Don’t blame, defend yourself, deny your mistakes, or discredit her opinions and perceptions about things you’ve done that have frustrated, hurt, or irritated her.
Empathize with her feelings and don’t make promises you can’t keep.
12. Prioritize Kindness
By choosing to do more loving actions and expressing yourself in a kind manner, your wife will feel loved.
If you’re consistently loving and generous, your kindness will soften challenging moments.
13. Support Your Wife’s Interests
Your wife has her own identity, interests, needs, talents, abilities, and hobbies. Some of them might be qualities that made you fall in love with her!
So, give your wife the space she needs to thrive and explore because it’s far healthier to actively support her instead of controlling her or imposing limitations and restrictions on her choices based on your insecurities.
14. Offer Support
Offer to help with a few practical things. Avoid overdoing it, or she might pull away because she thinks you’re manipulative.
If you do a few helpful things without expecting anything in return, it demonstrates to her your unconditional love and care. If you’re willing to continue doing these things, it shows you’re eager to make lasting changes.
15. Give Her Space
You might not understand or recognize your wife’s emotional pain. She might require quiet time to calm down and heal – before she can fall back in love with you.
Ask yourself, “My wife is in pain and needs time apart. Do I care?”
If you do, then make the sacrifice for her and do what’s best for her. Be willing to back off and give her the gift of time, space, and privacy.
Here Are Some Suggestions on What You Can Do to Give Her Space:
- If you’re not living together, avoid calling her for a few days. If you’re still living together, allow her to be alone.
- If she initiates a conversation, stay calm and neutral. Focus on listening and validating her feelings.
- Avoid calling, texting, or emailing her during work hours.
- Don’t drive by her home.
- Call a counselor or trusted friend who can support you.
- Don’t be overly forward or pushy.
- Stay calm, cordial, and in complete control whenever you’re together.
16. Seek Marriage Coaching
Unlike marital therapy or couples counseling, marriage or relationship coaching does NOT require your wife’s participation.
You don’t have to convince her you’re working on yourself – you’re intentionally making an effort to make the changes needed to save your marriage and reignite her love.
What Does Your Wife Want?
After reading the above suggestions, you might feel like winning your wife back will require a lot of work. And it will, but here is a simplified list of what your wife wants.
Every woman is different, of course, and your wife might not require everything on this list. Keep these six points in mind.
It isn’t just about you remembering special occasions like your anniversary, nor is it mind reading. Notice things, be aware of your wife’s preferences, and act before she asks.
Marriage is a partnership, and your wife is NOT solely responsible for raising your children, maintaining the household, and running the show!

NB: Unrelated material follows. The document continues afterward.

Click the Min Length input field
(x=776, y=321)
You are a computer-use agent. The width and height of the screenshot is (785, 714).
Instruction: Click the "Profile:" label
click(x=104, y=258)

If you make a list of everything your wife does for you, your children, and your household, you might be shocked at how long the list is! Take time to appreciate all she does.
Let your wife know her opinions are valued, and carefully consider her feedback and advice. Instead of jumping in to offer solutions, encourage your wife to talk through her problems with you.
You might expect your wife to be your cheerleader, but do you support her in return? Share her burdens, provide support, and genuinely show caring about her health and well-being.
Your wife shouldn’t have to worry about you if you’re out late. She wants the security that you are fully committed to her and your marriage. She will be happy when she knows you will never lie or disappoint her.
It might take time, but it’s possible to strengthen your marriage and cultivate a deep and lasting love with your wife.